• _Exercise description_
Reproduce the records below in full and without edits, omitting images.

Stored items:
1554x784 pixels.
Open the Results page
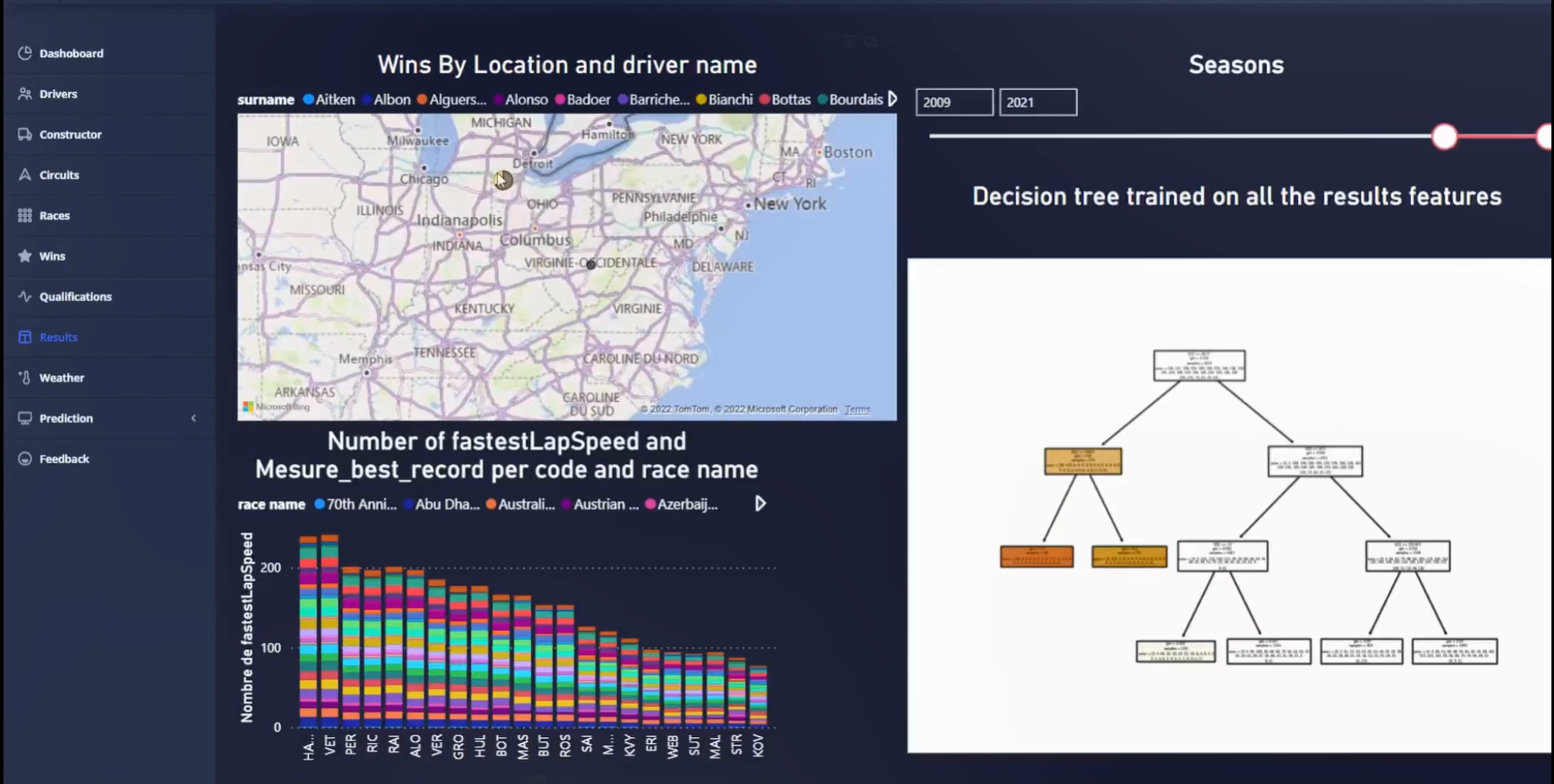click(x=58, y=337)
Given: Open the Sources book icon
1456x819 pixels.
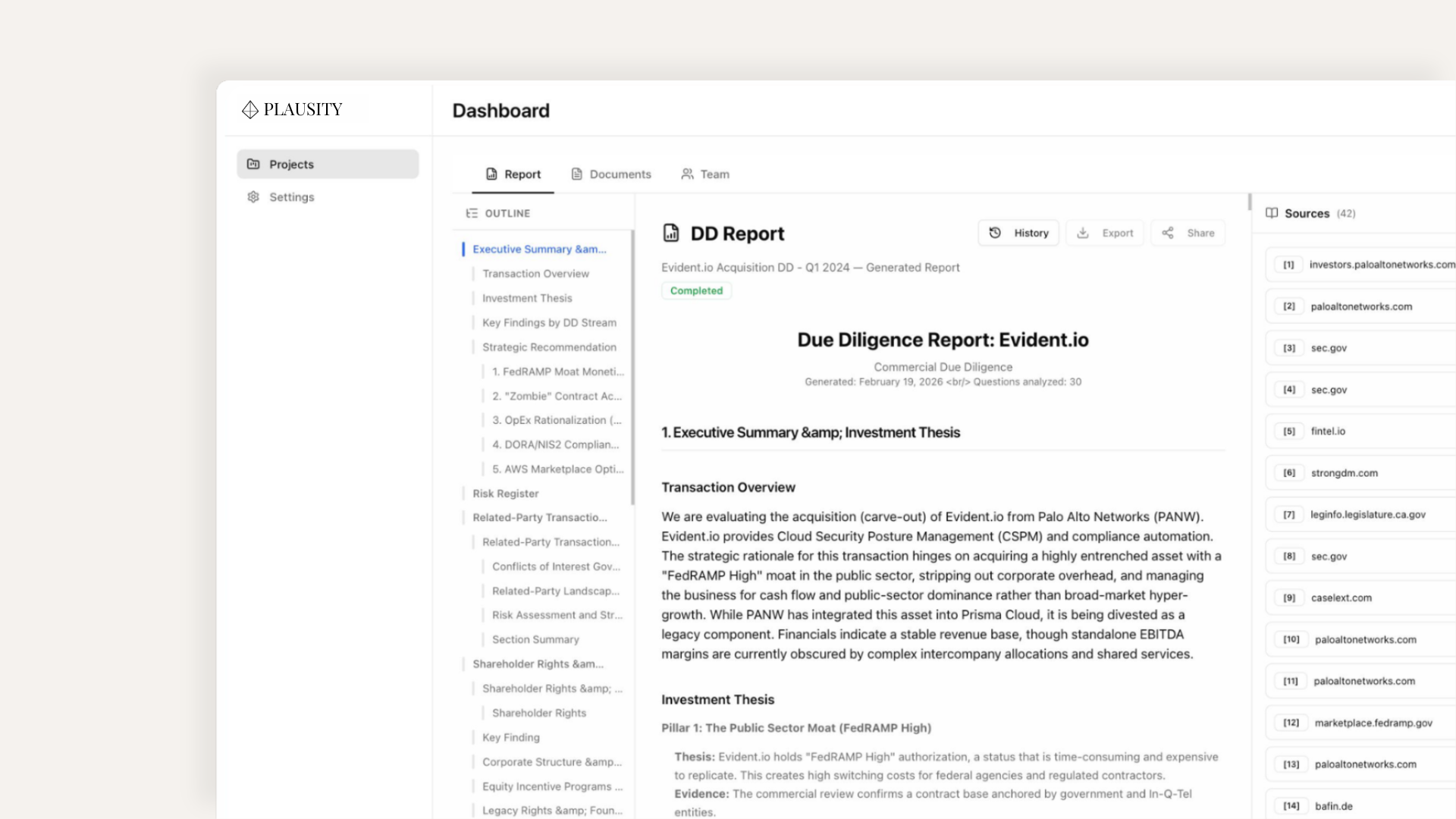Looking at the screenshot, I should tap(1271, 213).
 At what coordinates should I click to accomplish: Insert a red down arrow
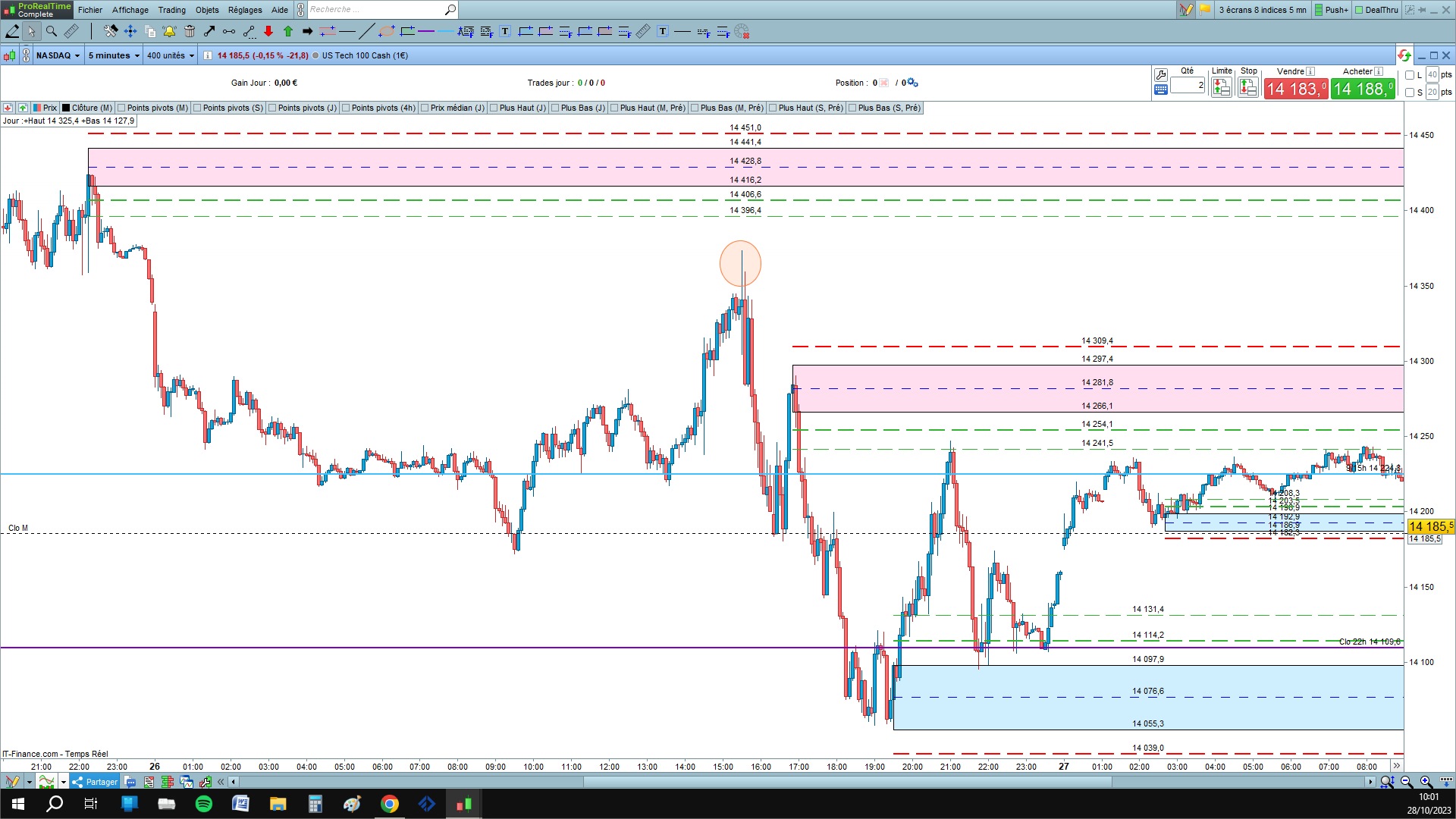268,31
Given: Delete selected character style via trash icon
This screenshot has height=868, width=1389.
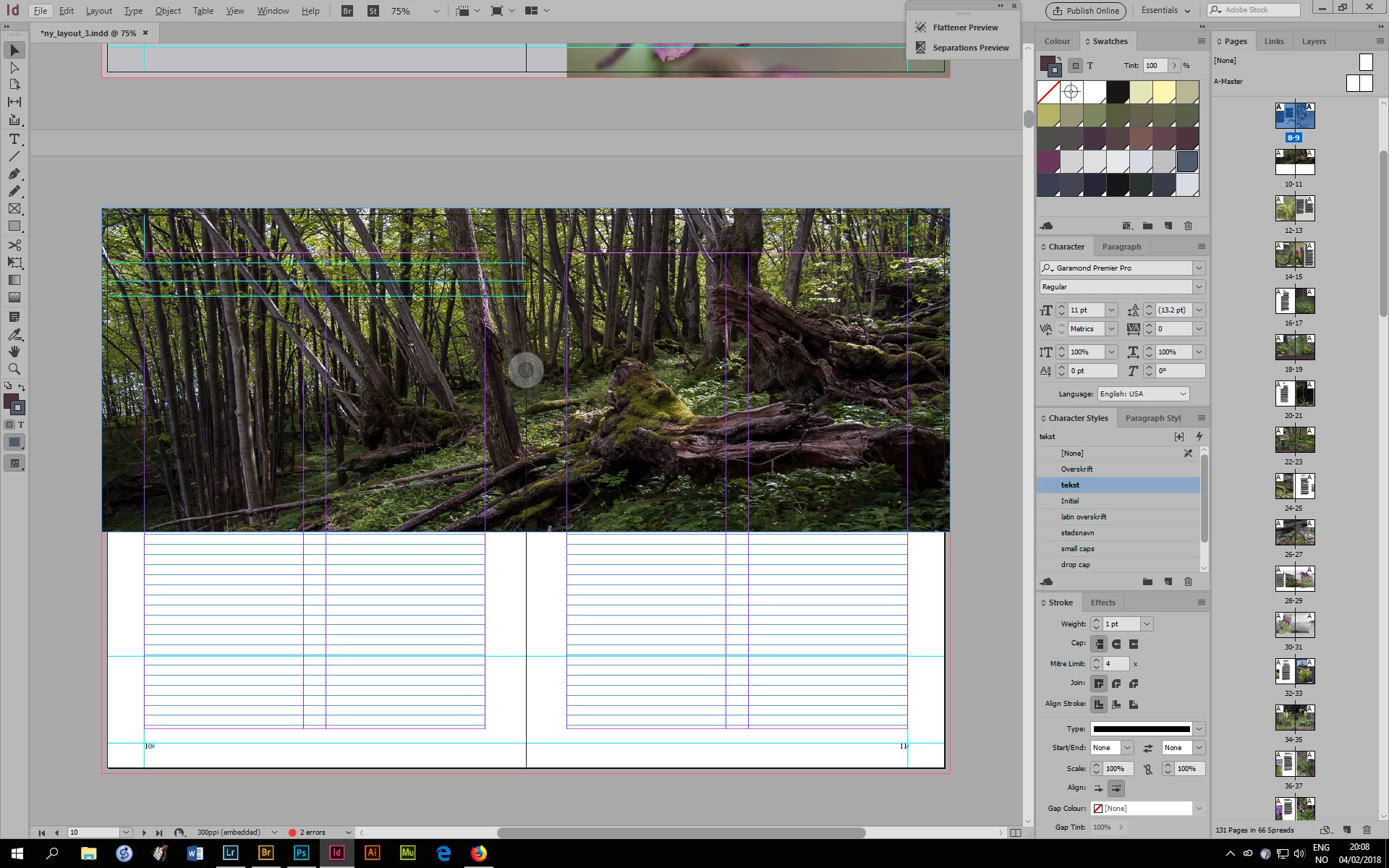Looking at the screenshot, I should pyautogui.click(x=1188, y=582).
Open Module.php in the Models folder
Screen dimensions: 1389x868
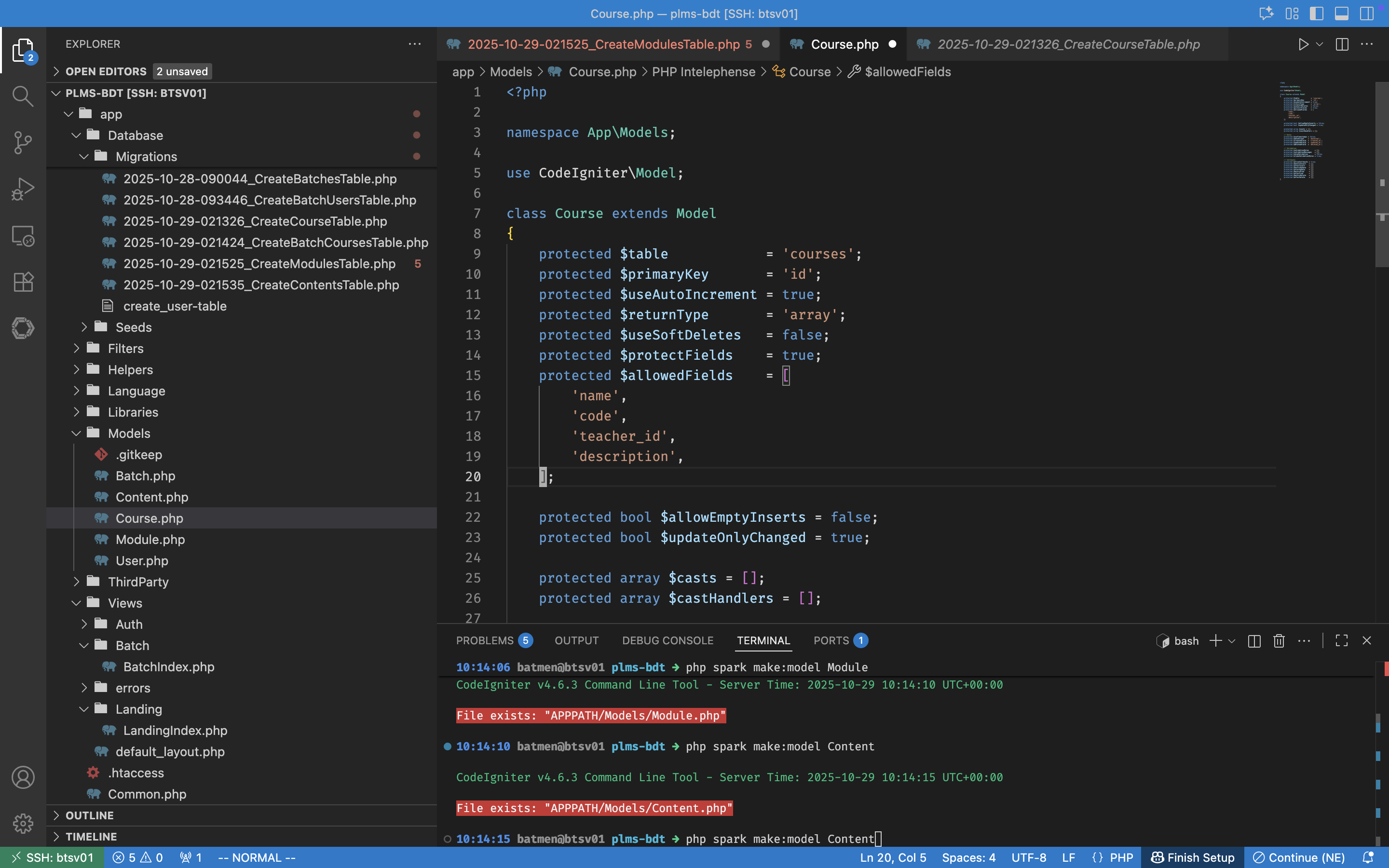coord(150,540)
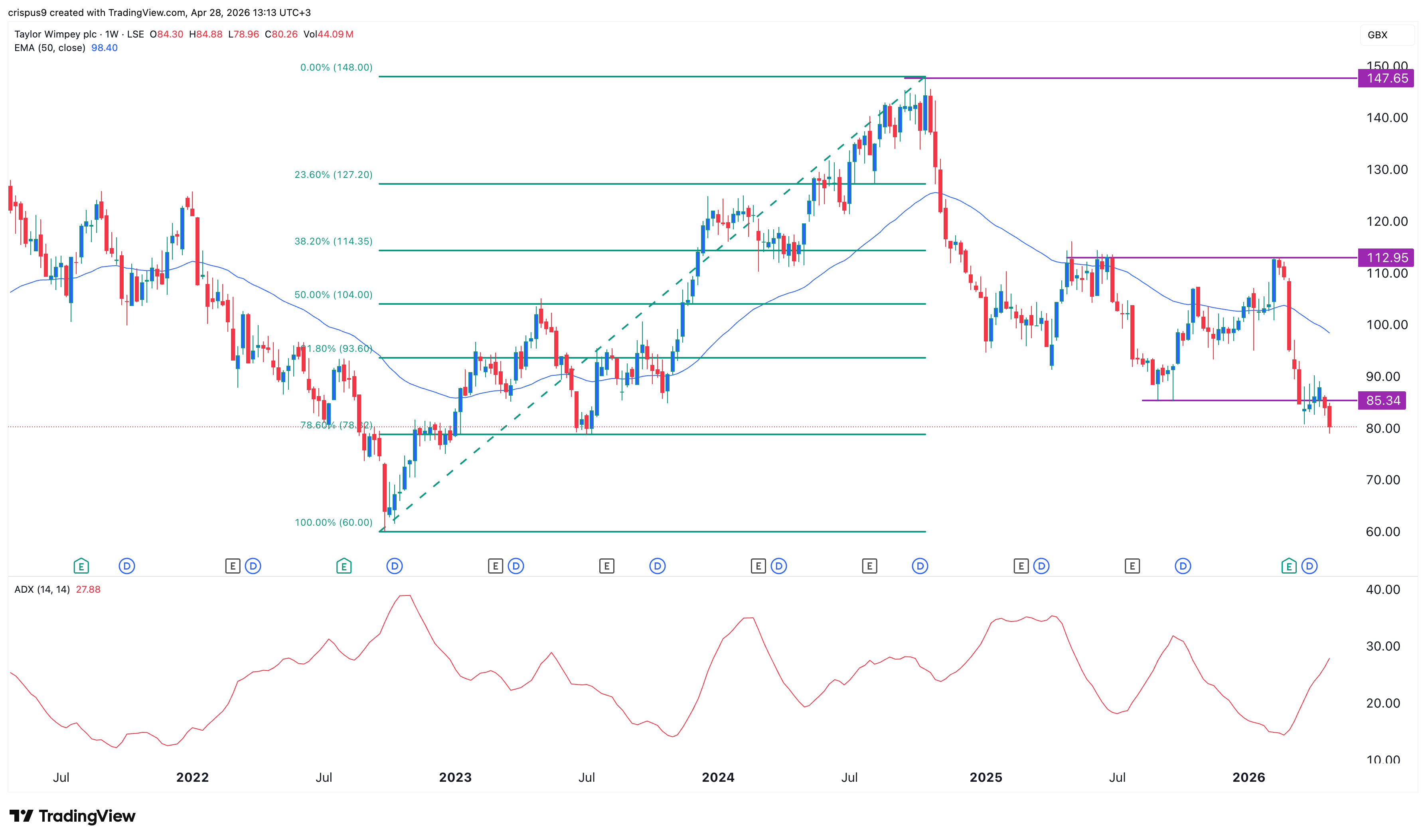
Task: Select the 85.34 horizontal line price tag
Action: pyautogui.click(x=1383, y=401)
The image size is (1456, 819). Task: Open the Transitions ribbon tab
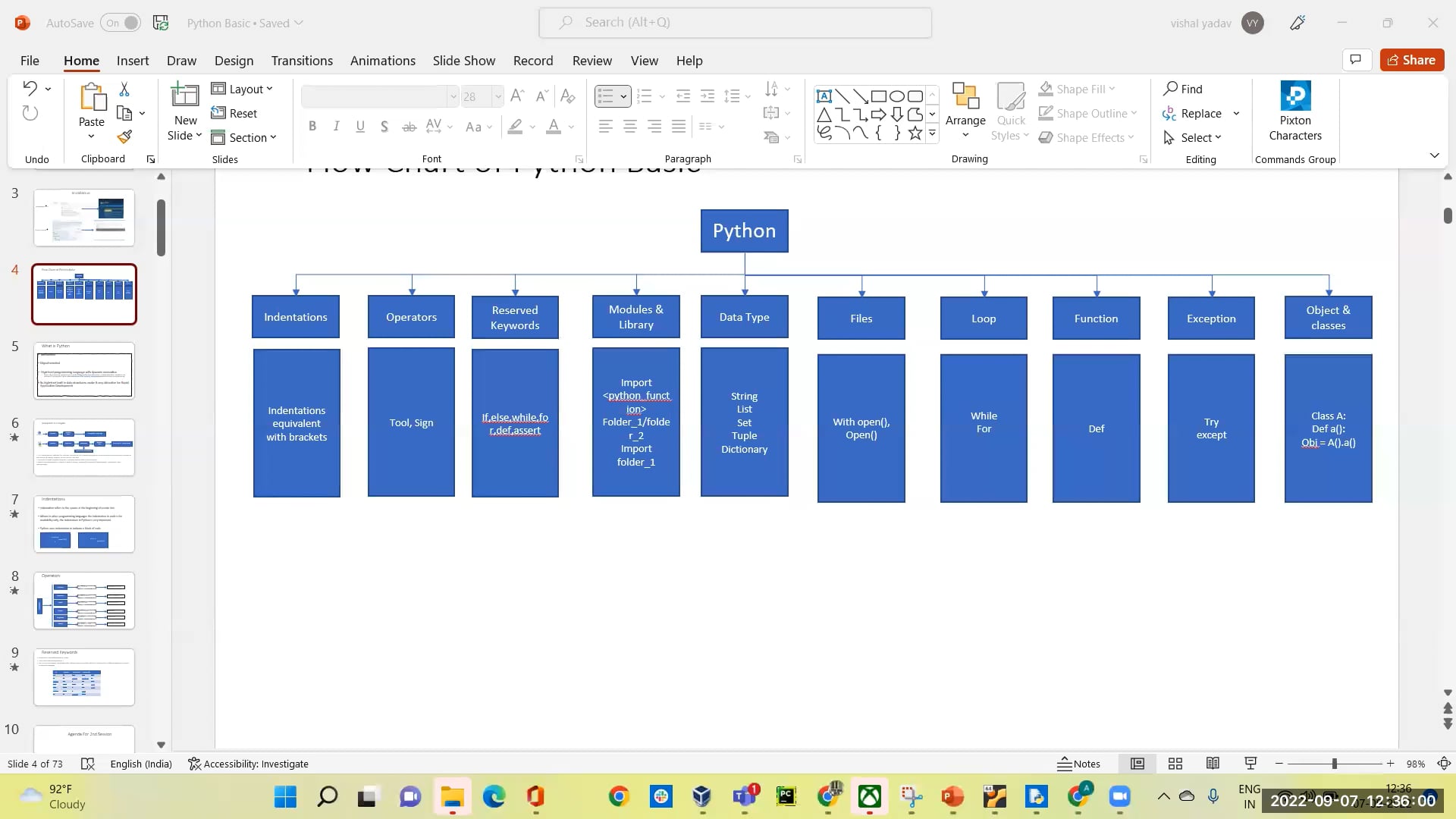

• _Answer for the task_
1554x784 pixels.
Open the Results page
click(x=58, y=337)
Given: Open the Sources book icon
1456x819 pixels.
Looking at the screenshot, I should tap(1271, 213).
 At what coordinates should I click to accomplish: Insert a red down arrow
268,31
Given: Delete selected character style via trash icon
This screenshot has height=868, width=1389.
Looking at the screenshot, I should pyautogui.click(x=1188, y=582).
Open Module.php in the Models folder
Screen dimensions: 1389x868
coord(150,540)
Task: Select the 85.34 horizontal line price tag
Action: pyautogui.click(x=1383, y=401)
The image size is (1456, 819). Task: Open the Transitions ribbon tab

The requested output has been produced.